VJ: São demandas existenciais. No meu caso, que sou da área psicossomática, o processo vem acompanhado de um estudo sobre o corpo e a mente. Falamos muito sobre perdas, afastamentos, impossibilidades, invisibilidade e não aceitação do próprio eu. Apesar das demandas serem muito subjetivas e individuais, mais ou menos presentes em algumas pessoas, alguns fatores como comportamento de terceiros e discriminação causam muito impacto sobre esse grupo. 

EQL: O que falta para o Brasil se tornar um lugar mais seguro e respeitoso para a comunidade trans?

VJ: Primeiro, estudo e respeito às diferenças. A questão de gênero é apenas uma característica do outro, ela não causa nenhum impacto negativo na vida de terceiros – as pessoas têm direito de serem quem são e isso não está na condição do outro aceitar ou não. Ponto. Segundo, é preciso educar a população, principalmente na questão de transgeneridade, para fazê-la entender que uma condição de gênero não tem nada a ver com a orientação sexual. Existe muita confusão em relação ao tema e a desinformação leva a isso, enquanto, por outro lado, a educação ajuda na construção de um lugar mais seguro. Precisamos entender que essas pessoas são iguais a quaisquer outras e merecem bem-estar e qualidade de vida. 
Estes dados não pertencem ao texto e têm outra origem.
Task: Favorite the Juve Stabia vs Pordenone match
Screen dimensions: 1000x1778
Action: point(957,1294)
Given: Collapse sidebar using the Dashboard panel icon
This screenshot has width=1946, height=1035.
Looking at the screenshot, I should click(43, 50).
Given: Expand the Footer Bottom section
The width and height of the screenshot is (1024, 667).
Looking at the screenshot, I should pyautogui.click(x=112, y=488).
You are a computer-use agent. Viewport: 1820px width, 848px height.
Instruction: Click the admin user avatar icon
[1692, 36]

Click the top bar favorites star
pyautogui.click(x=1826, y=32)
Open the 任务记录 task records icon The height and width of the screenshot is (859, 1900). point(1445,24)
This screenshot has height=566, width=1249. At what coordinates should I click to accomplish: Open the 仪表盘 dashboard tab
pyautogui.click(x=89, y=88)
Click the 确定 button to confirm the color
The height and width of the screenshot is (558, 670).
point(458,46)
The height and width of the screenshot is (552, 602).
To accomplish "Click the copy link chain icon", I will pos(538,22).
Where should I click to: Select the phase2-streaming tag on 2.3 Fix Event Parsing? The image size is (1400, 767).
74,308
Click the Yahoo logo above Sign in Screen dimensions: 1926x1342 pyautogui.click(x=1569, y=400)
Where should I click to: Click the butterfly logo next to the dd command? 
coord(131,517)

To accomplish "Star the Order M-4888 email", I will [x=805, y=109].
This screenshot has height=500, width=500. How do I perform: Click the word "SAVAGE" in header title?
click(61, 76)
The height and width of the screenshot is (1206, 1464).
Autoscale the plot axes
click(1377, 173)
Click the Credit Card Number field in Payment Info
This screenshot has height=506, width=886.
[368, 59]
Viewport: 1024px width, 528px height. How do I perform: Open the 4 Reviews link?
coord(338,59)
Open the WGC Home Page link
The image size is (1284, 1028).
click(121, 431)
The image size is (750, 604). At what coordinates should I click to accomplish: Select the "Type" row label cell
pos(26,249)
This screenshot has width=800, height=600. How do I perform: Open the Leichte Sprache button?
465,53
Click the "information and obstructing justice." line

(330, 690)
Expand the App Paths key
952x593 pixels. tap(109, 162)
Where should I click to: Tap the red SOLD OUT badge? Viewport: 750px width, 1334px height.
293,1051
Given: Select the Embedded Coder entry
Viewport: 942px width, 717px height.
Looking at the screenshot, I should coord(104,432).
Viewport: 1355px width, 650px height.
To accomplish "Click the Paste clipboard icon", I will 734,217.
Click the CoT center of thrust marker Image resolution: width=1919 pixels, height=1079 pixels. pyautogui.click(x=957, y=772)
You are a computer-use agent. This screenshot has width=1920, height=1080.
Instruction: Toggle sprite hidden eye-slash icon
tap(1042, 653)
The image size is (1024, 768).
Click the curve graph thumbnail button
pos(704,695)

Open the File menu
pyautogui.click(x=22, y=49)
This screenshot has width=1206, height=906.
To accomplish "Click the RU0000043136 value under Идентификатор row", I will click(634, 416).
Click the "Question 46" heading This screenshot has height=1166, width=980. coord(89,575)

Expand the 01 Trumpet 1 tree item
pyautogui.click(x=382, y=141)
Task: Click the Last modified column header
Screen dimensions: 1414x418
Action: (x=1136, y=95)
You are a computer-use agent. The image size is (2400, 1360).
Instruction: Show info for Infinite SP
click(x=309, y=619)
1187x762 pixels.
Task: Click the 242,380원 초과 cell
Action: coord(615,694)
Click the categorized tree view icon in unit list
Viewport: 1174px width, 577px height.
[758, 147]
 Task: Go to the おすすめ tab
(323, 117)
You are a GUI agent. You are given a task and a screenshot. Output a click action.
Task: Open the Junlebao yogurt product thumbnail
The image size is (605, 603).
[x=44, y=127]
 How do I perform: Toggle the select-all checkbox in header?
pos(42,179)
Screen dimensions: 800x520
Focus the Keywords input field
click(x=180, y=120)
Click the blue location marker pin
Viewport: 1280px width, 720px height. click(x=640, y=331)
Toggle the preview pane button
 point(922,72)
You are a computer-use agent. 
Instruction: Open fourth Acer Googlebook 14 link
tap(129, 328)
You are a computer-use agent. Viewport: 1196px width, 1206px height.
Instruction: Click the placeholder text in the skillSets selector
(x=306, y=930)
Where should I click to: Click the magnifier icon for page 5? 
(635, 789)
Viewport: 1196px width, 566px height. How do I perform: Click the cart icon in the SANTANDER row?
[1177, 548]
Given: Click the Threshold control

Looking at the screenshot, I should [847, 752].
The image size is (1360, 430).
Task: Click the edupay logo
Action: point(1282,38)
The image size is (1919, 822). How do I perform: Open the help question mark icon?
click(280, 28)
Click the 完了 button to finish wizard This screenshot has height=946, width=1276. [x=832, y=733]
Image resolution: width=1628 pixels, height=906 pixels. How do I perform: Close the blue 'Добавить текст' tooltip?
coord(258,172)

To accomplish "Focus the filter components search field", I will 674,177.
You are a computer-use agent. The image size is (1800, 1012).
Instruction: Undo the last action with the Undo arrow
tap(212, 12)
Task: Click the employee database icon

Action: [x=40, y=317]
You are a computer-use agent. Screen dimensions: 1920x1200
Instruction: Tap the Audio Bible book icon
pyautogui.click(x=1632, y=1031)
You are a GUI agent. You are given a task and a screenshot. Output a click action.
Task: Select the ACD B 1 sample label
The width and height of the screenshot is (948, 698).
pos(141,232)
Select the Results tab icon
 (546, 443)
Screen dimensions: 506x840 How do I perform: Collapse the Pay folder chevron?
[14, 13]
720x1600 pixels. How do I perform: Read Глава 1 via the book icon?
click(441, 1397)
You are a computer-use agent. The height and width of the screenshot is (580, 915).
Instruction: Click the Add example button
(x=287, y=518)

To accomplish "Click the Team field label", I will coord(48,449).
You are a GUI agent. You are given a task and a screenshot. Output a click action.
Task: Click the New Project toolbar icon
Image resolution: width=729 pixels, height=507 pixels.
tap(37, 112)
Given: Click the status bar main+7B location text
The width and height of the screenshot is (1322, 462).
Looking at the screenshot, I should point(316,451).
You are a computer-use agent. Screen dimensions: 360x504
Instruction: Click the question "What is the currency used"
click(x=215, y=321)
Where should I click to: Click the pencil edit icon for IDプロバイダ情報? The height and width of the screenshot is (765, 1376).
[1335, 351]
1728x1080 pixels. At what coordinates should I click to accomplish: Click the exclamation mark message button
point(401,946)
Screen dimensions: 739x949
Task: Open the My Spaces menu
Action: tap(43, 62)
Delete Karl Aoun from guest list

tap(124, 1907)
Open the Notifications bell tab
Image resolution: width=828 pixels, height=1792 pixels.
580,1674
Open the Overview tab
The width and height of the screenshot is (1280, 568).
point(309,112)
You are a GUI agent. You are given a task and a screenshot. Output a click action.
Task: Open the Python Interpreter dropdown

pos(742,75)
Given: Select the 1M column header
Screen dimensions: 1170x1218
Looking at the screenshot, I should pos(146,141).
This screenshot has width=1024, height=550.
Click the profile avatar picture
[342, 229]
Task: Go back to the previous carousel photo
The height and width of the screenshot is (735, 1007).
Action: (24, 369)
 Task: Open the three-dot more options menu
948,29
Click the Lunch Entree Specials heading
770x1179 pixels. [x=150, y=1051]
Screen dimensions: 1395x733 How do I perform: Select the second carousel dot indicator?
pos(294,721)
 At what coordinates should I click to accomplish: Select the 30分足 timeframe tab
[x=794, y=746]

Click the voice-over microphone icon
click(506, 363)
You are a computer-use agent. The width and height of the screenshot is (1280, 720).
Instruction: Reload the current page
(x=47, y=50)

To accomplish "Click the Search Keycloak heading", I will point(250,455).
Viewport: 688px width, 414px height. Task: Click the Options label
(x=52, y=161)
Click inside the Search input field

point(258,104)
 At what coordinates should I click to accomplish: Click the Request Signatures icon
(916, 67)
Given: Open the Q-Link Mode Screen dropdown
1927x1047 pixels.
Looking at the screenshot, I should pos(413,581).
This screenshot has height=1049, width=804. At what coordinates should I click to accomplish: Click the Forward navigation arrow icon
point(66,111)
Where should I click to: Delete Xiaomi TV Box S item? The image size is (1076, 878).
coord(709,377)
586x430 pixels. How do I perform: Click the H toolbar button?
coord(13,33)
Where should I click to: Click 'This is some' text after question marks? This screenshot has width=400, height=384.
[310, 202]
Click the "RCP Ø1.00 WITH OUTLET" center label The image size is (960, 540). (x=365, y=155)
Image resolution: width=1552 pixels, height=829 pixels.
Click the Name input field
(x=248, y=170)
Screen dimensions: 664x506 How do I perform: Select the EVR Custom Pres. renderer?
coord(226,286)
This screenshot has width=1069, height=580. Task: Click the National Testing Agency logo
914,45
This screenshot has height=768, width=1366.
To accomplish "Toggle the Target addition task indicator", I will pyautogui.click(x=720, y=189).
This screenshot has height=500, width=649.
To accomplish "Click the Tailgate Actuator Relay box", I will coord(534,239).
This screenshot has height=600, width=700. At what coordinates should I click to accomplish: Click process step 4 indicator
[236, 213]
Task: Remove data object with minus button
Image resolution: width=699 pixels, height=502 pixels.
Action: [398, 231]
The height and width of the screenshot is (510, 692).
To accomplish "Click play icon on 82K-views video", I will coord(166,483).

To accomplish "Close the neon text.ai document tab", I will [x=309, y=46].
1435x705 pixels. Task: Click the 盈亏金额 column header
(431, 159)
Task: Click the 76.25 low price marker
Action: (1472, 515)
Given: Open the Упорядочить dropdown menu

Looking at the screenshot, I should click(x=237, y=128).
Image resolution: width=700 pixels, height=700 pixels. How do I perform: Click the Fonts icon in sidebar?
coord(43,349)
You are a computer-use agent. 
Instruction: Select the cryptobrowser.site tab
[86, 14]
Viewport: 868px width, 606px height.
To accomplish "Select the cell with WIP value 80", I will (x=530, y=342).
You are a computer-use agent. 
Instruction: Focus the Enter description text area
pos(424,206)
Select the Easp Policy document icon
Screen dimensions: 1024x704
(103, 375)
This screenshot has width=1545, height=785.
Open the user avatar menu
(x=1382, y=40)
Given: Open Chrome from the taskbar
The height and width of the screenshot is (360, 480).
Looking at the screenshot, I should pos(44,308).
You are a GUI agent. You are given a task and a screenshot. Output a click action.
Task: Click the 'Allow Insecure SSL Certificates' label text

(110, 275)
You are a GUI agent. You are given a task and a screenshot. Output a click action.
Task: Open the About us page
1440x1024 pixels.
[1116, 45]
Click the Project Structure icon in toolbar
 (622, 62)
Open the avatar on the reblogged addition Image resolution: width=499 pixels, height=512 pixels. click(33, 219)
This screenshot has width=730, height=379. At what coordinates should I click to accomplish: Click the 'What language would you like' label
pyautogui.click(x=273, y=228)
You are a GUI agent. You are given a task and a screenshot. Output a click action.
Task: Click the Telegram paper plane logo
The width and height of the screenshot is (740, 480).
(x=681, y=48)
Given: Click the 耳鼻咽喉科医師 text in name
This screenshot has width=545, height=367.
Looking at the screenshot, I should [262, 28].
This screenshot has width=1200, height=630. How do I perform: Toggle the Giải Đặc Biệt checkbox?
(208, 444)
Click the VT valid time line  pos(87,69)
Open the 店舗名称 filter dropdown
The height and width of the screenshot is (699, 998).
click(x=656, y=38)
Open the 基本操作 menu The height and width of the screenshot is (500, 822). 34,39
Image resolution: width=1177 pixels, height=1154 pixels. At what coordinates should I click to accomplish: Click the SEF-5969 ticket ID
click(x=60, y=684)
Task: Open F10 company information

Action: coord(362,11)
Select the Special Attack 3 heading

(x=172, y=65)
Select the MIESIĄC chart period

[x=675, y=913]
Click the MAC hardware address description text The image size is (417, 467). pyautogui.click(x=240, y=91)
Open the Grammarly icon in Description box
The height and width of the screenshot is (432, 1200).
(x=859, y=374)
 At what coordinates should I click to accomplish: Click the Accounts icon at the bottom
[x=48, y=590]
EQL: Recentemente, você publicou o livro “Transgeneridade: um Caso de Transcendência”. Que outras pautas pertinentes a essa comunidade você trouxe na obra?

VJ: Trago informações sobre uma transição segura e assistida, os perigos da terapia hormonal feita por conta própria, um guia prático de documentações necessárias durante o processo e a inserção da visão da família durante a transição – que acredito ser o conteúdo mais inovador. Em sua maioria, a população trans começa a ser rejeitada e discriminada dentro de casa, então abordo os aspectos domésticos e suas consequências para o indivíduo, incluindo o sentimento de luto que permeia a família, seguido do nascimento de um novo membro.